Concerned by what it called rapidly declining standards in nursing education, the Philippine government this month ordered 23 institutions that offered nursing courses to close them down by the end of the academic year.
The unusual move was a response to the plummeting scores of students taking the national nursing examination. Only half of those who take the test pass, compared with a pass rate of 70 percent to 80 percent just a few years ago.
Education officials blame the low success rate on the hundreds of new nursing programs, most of dubious quality, that have proliferated in recent years to take advantage of shortages of nurses in other countries, including the United States.
“The nursing market here has grown by leaps and bounds,” said Fely Marilyn Lorenzo, who leads the nursing-education panel at the Commission on Higher Education, the government regulatory group that made the decision. “But the growth has not been in the expected university setting, where students get a strong humanities background. Computer institutes are running nursing programs, and that’s what we have been fighting.”
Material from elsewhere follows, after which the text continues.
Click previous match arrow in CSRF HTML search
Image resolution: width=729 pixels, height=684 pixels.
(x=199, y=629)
The commission began a review of nursing programs this year, when 200 institutions applied for new permits to teach nursing. The numbers set off alarm bells. Officials suspected that quality was suffering. As the world’s largest exporter of nurses, the Philippines is eager to protect its reputation for producing well-trained, highly skilled graduates.
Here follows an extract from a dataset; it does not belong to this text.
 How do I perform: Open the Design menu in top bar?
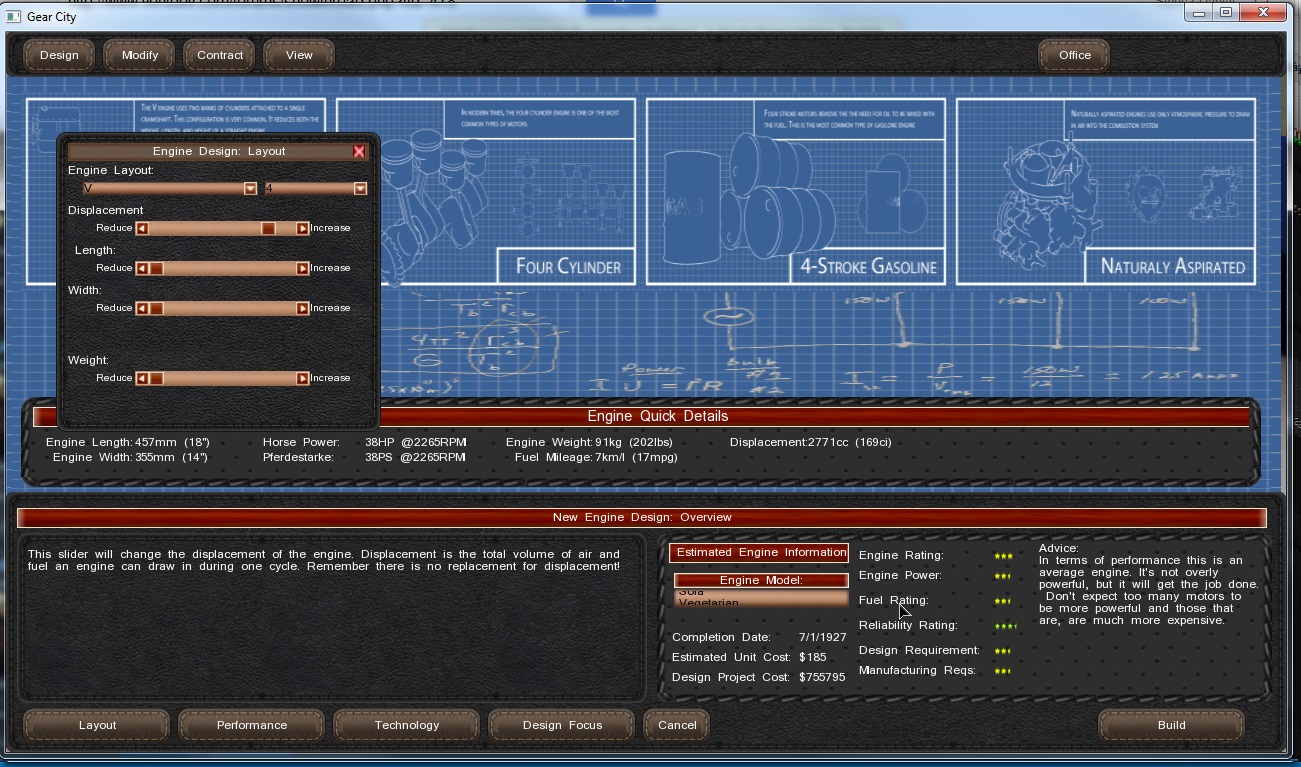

In a survey of 174 nursing institutions, the Commission on Higher Education rated 103 as “poor.”
All of the nursing programs were given until September to raise their standards. The 23 institutions that lost their permits were those that failed to turn their programs around. The commission also said it would not accept applications to start new nursing programs until next year. About 2,300 students at the affected institutions will have to find new programs in order to continue their nursing studies.
Countries such as the United States, Britain, and Saudi Arabia, with chronic nursing shortages and aging populations, actively recruit nurses from the Philippines. Monthly salaries in the United States range from $3,000 to $4,000, compared with about $125 in the Philippines.
In many Filipino hospitals just one nurse tends 60 patients. Working conditions are grim, and the hours are long. For many nurses and would-be nurses the choice to emigrate is an easy one.
As a result, there has been a rush to enroll in nursing courses. This year, it is estimated, some 4,000 doctors will enter nursing schools because nursing is an easier path to emigration than trying to meet medical-licensing requirements in the United States.
The rush to leave, however, has resulted in an acute shortage of nurses in the Philippines itself. Some rural hospitals have no doctors and no nurses; only midwives keep the doors open. Many more nurses leave than are trained each year.
Critics of the brain drain are calling it a national crisis.
Yet because overseas workers will send home an estimated $8-billion this year, the government, which is burdened with debt, encourages their migration.
Ms. Lorenzo believes that weeding out the poorly run schools will ultimately benefit nursing professionals and their patients. “In other programs, if you turn out low-quality graduates, then you just don’t get good performers,” she said. “But in public health, if you turn out bad graduates, you can kill.”